Покупал, бывало, настроившись на волну благодушную некую, в нашем скромном, с виду окраинном, небольшом, но зато под боком находившемся гастрономе бутылку, зелёную, длинную, российского полусладкого, недорогого, приятного, лёгонького вина, граммов двести, не больше, грудинки, в соседней уютной булочной – белый хлеб за двадцать копеек, большой батон, аппетитный, с подрумяненной корочкой, свежий и пахучий, быстро вбегал по ступеням широким лестничным к себе на этаж, заходил в квартиру, потом в свою комнату, за столом поудобней устраивался, в одиночестве пировал.
По ночам в соседнюю булочную, нашу булочную, привозили горячий, только что выпеченный в районной хлебопекарне, с пылу, с жару, свежайший хлеб, и, когда я домой возвращался поздно, за полночь, то всегда покупал его здесь и ел, с удовольствием неизменным и доселе мне памятным, прямо на ходу, во дворе, на лестнице, на пороге спящей квартиры.

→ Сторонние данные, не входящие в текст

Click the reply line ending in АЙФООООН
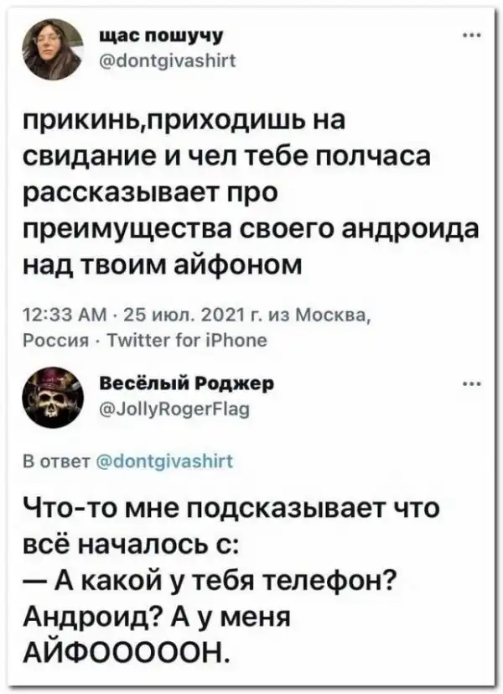The width and height of the screenshot is (503, 694). pos(126,650)
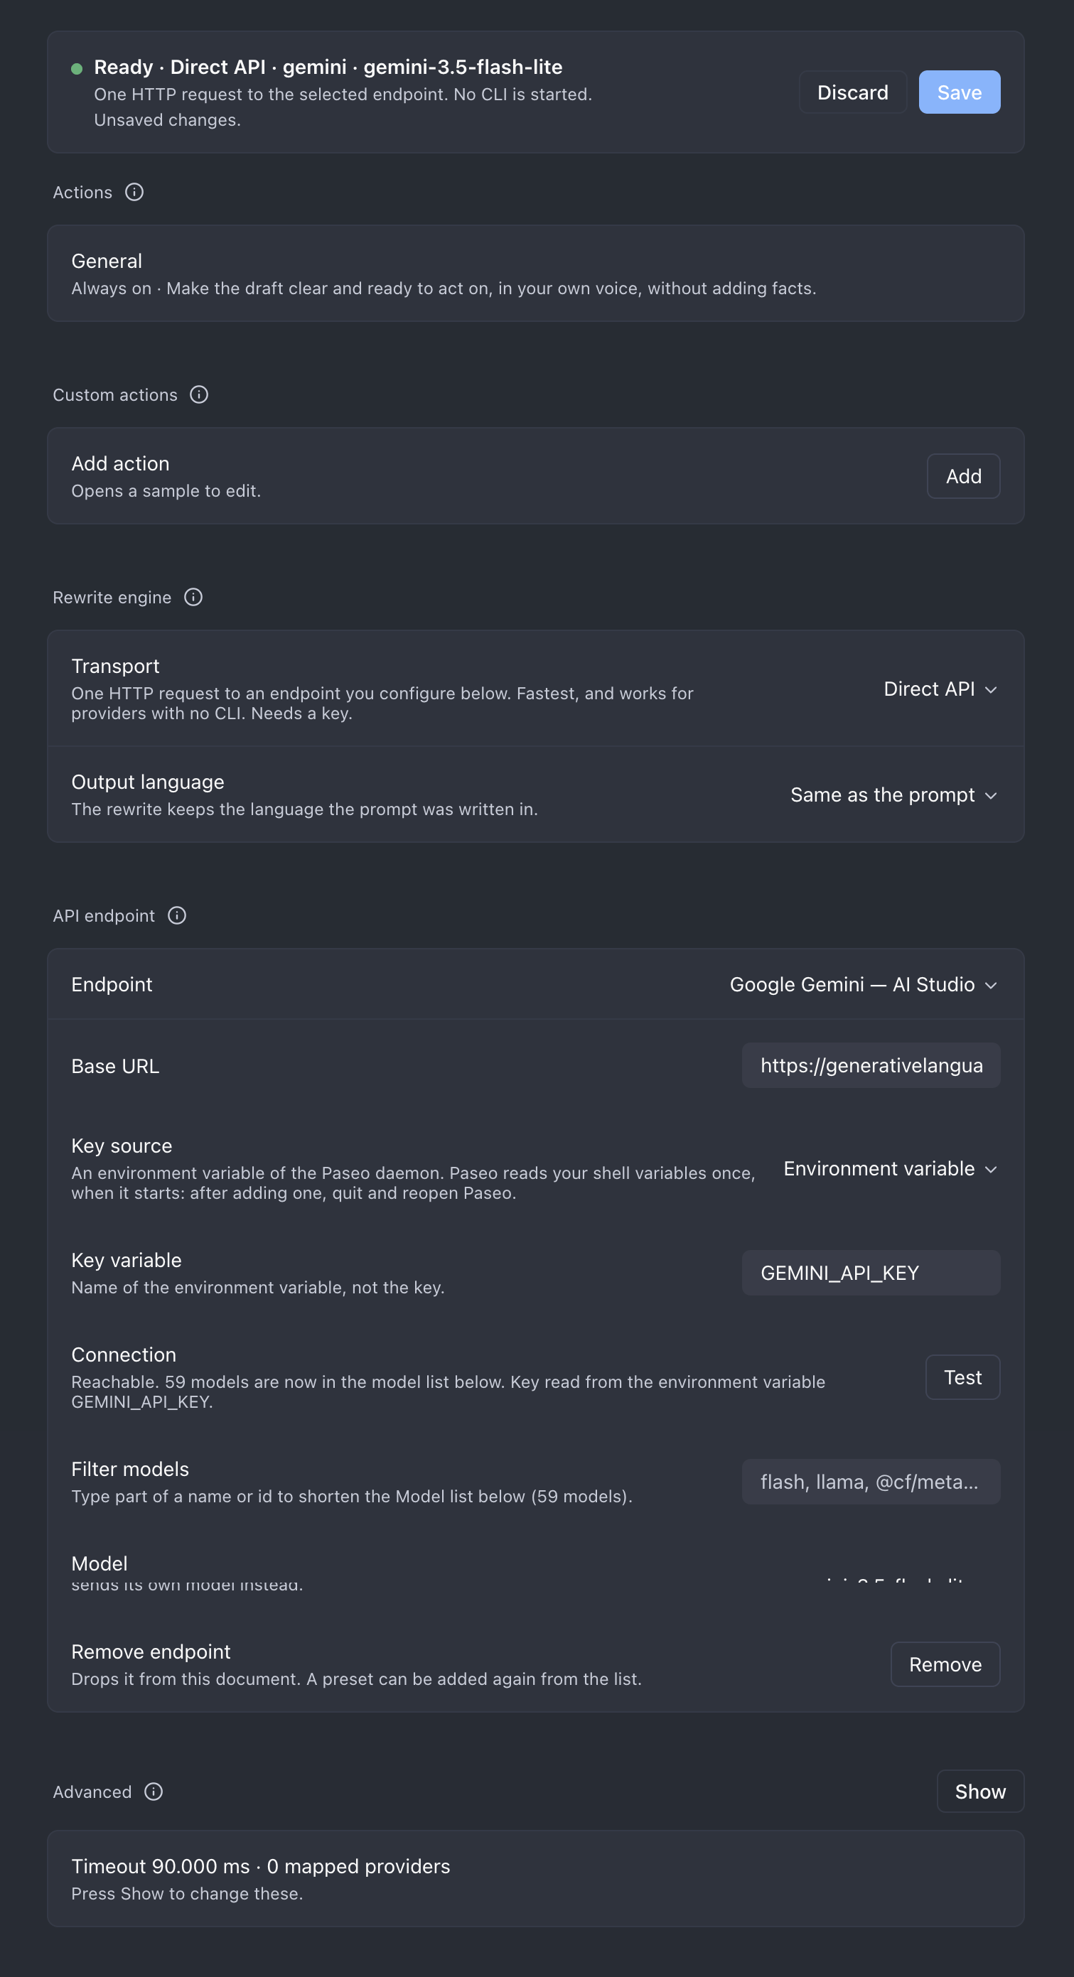Click the green Ready status dot
The image size is (1074, 1977).
77,68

Некоторые, не все, разумеется, только считанные, обитатели ближних домов, и особенно пенсионеры, старики и старушки с авоськами, приготовленными заранее, специально сюда приходили ночью, чтобы купить этот хлеб.
Он был вкусен, и чёрный, и белый, любой, всенародный хлеб, вкусны были и горячие, румяные, пухлые булочки.
Во дворе, вплотную почти к распахнутой двери булочной, возле чёрного хода, хозяйственного, подъехав умело так, что ни дальше, ни ближе нельзя приблизиться, тихо стояла грузовая машина-фургон с привезёнными для продажи ранней, утренней, бойкой, свежими, нарасхват обычно идущими, для людей важнейшими, хлебными, то есть главными впрямь изделиями.
Её разгружали хмурые, молчаливые, сильные грузчики.
Сноровистыми, отработанными движениями они вытаскивали деревянные поддоны со свежим хлебом и до невозможности просто аппетитными, нежными булочками, от которых облаком белым поднимался горячий пар, и, один за другим, привычно для себя, как-то слишком быстро, взад-вперёд косолапо шагая, относили их в магазин.
Вокруг машины, кольцом, толпились пенсионеры.
Выходила весьма упитанная, закутанная платком, приёмщица свежего хлеба, продавала его старикам.
Никому никогда, ни разу, сколько помню я, не отказывала.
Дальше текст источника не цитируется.